Having left Saint Laurent for the auspices of Céline, Hedi Slimane has once again ignited debate with another rebrand. The minor typographic changes—tighter kerning, adjusted letter forms and most noticeably, the dropped accent—may, in fact, be a graphical improvement. But the dramatic deletion and subsequent repopulation of Celine’s entire Instagram feed, in Slimane’s stylistic preference and Slimane’s new logo, almost suggests an erasure of Phoebe Philo’s decade-long tenure. While Philo’s Céline was unapologetically specific in its audience, one would be hard-pressed to call it irrelevant or tired.

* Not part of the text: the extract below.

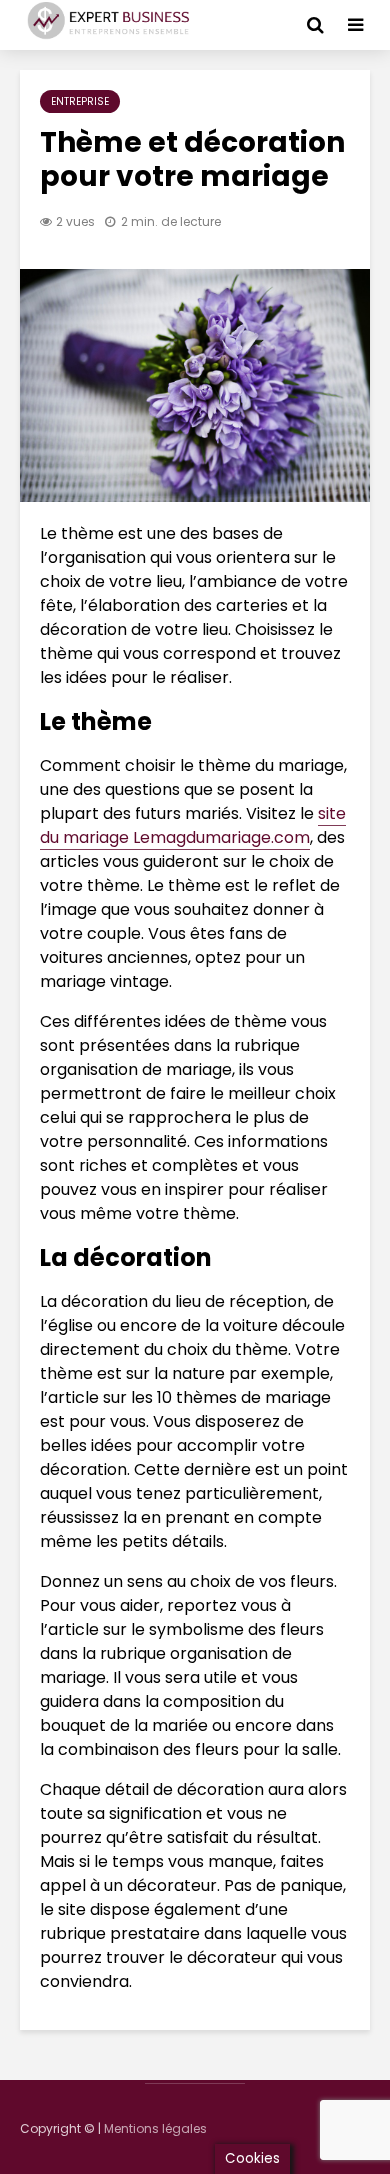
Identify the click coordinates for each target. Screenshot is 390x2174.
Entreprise (80, 101)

Philo’s ethos of addressing and celebrating women, of recognising the beauty in imperfection and her minimalistic sophistication, elevated Céline into a position of high regard which was sustained until Philo’s departure.
Where Philo’s steering of Céline was fluid and at times unpredictable, Slimane’s new direction for Celine is essentially a continuation of the path he established at Saint Laurent, necessitating a new approach for Celine. When the brand’s most celebrated designer is Slimane’s immediate predecessor, the reinvention of Celine may mean losing a valuable asset in Philo’s legacy. Already, Slimane has broken from Philo’s traditions, by introducing Celine’s inaugural menswear collection in his Spring/Summer 2019 show; perhaps this is expected, considering Slimane’s proven expertise in male fashion. But with plans for the menswear collection to be made in unisex sizing, perhaps introducing the Celine Man into the fold is more than just widening the audience; it is increasing the avenues of expression for the Celine Woman as well.
"As a form of shorthand for a house’s cultural cache, logos become not merely trademark, but potentially even the product itself."
As an instinctual and direct form of self-expression, fashion naturally progresses forward through successive milieus, aesthetically in dialogue with contemporary social concerns. As a form of shorthand for a house’s cultural cache, logos become not merely trademark, but potentially even the product itself; in such a landscape where reputation and output overlap, branding that suggests irrelevance can be damning. The spike in rebrands we have seen within the past decade is symptomatic of the industry’s recognition that our understanding of and engagement with luxury is shifting, more rapidly than it has before. Despite similar methods of transformation being employed across multiple houses, rather than birthing homogeneity, this adaptation facilitates the rediscovery and affirmation of a brand’s unique heritage as the crux of its identity, while still reflecting the zeitgeist. That is how storied houses are built, and how they remain standing throughout history.